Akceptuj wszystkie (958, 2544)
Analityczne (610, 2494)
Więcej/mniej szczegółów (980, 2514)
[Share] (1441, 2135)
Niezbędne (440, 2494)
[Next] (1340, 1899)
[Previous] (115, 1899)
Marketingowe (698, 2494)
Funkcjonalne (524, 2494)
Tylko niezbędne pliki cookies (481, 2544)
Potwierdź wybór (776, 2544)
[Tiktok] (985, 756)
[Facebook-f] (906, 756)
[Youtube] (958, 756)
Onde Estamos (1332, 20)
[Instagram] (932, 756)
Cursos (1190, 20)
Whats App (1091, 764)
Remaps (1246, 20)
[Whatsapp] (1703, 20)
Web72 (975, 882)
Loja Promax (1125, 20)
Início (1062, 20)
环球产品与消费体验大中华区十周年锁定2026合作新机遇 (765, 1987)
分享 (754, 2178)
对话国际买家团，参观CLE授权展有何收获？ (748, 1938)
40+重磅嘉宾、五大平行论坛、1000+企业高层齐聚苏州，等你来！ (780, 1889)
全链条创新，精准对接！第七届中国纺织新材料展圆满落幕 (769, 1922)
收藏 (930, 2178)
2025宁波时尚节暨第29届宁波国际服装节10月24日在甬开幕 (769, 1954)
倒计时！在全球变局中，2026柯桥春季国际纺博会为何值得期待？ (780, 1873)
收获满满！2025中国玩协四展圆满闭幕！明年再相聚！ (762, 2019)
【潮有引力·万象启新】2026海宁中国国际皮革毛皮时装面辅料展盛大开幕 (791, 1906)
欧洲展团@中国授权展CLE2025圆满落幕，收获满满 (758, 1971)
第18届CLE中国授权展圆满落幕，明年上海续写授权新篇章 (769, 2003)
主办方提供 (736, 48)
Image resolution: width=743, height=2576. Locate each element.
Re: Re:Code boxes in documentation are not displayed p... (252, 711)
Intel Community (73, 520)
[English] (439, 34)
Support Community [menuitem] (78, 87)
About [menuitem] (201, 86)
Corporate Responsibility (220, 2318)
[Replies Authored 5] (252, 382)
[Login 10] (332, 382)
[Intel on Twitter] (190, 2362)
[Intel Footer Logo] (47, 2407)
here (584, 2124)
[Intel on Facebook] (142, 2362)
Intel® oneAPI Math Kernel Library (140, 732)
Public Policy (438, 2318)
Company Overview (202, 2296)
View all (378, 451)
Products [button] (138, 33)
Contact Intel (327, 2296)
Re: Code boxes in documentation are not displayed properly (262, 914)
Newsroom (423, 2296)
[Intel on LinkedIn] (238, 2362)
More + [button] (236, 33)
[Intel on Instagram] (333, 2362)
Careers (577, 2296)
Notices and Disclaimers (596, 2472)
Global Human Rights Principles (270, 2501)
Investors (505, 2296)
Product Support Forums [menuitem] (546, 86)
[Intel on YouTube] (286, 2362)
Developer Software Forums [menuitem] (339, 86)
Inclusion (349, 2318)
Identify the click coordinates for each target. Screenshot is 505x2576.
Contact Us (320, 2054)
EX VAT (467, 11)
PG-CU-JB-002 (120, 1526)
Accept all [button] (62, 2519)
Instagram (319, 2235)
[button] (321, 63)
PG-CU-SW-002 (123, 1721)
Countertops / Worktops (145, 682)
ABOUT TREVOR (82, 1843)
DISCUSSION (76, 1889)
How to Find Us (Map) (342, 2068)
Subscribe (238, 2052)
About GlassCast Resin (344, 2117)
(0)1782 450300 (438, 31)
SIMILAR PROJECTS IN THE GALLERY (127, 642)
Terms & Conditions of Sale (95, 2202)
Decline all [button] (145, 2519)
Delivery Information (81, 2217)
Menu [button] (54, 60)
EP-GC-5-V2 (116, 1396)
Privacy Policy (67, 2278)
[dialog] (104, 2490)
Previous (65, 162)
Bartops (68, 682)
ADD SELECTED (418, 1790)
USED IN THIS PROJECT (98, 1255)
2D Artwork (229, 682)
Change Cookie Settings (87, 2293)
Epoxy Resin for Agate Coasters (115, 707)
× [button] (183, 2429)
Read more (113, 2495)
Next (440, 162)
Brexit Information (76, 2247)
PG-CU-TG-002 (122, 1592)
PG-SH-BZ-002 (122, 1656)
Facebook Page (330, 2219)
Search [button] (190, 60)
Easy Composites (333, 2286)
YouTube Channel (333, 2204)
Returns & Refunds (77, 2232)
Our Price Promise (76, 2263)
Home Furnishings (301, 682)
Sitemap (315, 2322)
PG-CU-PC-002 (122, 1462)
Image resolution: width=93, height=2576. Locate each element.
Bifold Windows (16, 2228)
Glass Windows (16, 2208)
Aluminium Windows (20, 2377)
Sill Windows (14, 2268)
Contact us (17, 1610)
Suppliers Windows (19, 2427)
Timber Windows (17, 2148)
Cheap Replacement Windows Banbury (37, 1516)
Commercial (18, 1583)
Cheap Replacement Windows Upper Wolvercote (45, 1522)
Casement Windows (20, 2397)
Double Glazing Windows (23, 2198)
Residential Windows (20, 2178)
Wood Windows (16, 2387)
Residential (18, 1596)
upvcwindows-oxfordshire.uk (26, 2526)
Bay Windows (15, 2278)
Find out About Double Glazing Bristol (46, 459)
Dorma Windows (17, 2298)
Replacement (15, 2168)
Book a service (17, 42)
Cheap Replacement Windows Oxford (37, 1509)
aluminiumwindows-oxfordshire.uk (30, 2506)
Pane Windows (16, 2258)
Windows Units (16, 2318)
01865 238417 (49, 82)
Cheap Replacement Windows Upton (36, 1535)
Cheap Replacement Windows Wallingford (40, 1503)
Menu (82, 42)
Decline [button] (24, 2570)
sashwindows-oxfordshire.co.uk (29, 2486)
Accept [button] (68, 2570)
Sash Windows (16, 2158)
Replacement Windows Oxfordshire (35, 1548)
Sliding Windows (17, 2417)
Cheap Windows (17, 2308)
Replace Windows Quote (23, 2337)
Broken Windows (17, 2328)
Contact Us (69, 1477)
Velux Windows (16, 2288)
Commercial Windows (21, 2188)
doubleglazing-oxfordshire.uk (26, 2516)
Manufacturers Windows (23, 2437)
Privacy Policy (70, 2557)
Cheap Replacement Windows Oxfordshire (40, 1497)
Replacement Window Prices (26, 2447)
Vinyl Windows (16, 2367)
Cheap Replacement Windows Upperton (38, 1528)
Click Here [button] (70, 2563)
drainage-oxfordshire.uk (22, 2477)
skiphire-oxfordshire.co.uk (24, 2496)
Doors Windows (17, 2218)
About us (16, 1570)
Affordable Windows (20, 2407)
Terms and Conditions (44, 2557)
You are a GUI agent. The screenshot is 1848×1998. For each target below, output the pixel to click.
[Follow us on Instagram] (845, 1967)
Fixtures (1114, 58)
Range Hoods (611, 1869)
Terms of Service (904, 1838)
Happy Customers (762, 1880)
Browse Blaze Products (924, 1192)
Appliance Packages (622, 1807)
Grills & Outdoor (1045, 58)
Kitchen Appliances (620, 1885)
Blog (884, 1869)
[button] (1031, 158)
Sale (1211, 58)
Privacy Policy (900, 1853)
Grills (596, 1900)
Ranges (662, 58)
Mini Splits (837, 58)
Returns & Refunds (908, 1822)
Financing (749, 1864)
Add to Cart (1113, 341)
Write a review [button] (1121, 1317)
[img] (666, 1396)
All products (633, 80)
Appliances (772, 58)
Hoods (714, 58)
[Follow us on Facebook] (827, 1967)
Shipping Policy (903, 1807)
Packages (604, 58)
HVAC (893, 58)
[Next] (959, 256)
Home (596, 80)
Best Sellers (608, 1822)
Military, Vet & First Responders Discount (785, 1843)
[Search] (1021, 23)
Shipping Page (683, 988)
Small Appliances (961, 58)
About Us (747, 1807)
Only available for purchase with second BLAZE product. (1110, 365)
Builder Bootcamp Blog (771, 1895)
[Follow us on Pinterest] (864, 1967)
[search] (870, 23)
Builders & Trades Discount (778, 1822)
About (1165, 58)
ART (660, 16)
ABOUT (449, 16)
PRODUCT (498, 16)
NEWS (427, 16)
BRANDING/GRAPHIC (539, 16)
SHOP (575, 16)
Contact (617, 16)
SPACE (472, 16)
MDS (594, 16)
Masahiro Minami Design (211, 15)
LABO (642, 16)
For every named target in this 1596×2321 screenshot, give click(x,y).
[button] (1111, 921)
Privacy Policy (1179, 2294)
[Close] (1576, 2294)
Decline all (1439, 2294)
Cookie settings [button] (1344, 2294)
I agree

__Work order__:
Going back over the entries above, copy word for word every line from the one that has "Product Support Forums [menuitem] (546, 86)" on through the one that has "Decline [button] (24, 2570)".

__Output__:
Product Support Forums [menuitem] (546, 86)
[Intel on YouTube] (286, 2362)
Developer Software Forums [menuitem] (339, 86)
Inclusion (349, 2318)
Identify the click coordinates for each target. Screenshot is 505x2576.
Contact Us (320, 2054)
EX VAT (467, 11)
PG-CU-JB-002 (120, 1526)
Accept all [button] (62, 2519)
Instagram (319, 2235)
[button] (321, 63)
PG-CU-SW-002 (123, 1721)
Countertops / Worktops (145, 682)
ABOUT TREVOR (82, 1843)
DISCUSSION (76, 1889)
How to Find Us (Map) (342, 2068)
Subscribe (238, 2052)
About GlassCast Resin (344, 2117)
(0)1782 450300 (438, 31)
SIMILAR PROJECTS IN THE GALLERY (127, 642)
Terms & Conditions of Sale (95, 2202)
Decline all [button] (145, 2519)
Delivery Information (81, 2217)
Menu [button] (54, 60)
EP-GC-5-V2 (116, 1396)
Privacy Policy (67, 2278)
[dialog] (104, 2490)
Previous (65, 162)
Bartops (68, 682)
ADD SELECTED (418, 1790)
USED IN THIS PROJECT (98, 1255)
2D Artwork (229, 682)
Change Cookie Settings (87, 2293)
Epoxy Resin for Agate Coasters (115, 707)
× [button] (183, 2429)
Read more (113, 2495)
Next (440, 162)
Brexit Information (76, 2247)
PG-CU-TG-002 (122, 1592)
PG-SH-BZ-002 (122, 1656)
Facebook Page (330, 2219)
Search [button] (190, 60)
Easy Composites (333, 2286)
YouTube Channel (333, 2204)
Returns & Refunds (77, 2232)
Our Price Promise (76, 2263)
Home Furnishings (301, 682)
Sitemap (315, 2322)
PG-CU-PC-002 (122, 1462)
Image resolution: width=93, height=2576. Locate each element.
Bifold Windows (16, 2228)
Glass Windows (16, 2208)
Aluminium Windows (20, 2377)
Sill Windows (14, 2268)
Contact us (17, 1610)
Suppliers Windows (19, 2427)
Timber Windows (17, 2148)
Cheap Replacement Windows Banbury (37, 1516)
Commercial (18, 1583)
Cheap Replacement Windows Upper Wolvercote (45, 1522)
Casement Windows (20, 2397)
Double Glazing Windows (23, 2198)
Residential Windows (20, 2178)
Wood Windows (16, 2387)
Residential (18, 1596)
upvcwindows-oxfordshire.uk (26, 2526)
Bay Windows (15, 2278)
Find out About Double Glazing Bristol (46, 459)
Dorma Windows (17, 2298)
Replacement (15, 2168)
Book a service (17, 42)
Cheap Replacement Windows Oxford (37, 1509)
aluminiumwindows-oxfordshire.uk (30, 2506)
Pane Windows (16, 2258)
Windows Units (16, 2318)
01865 238417 (49, 82)
Cheap Replacement Windows Upton (36, 1535)
Cheap Replacement Windows Wallingford (40, 1503)
Menu (82, 42)
Decline [button] (24, 2570)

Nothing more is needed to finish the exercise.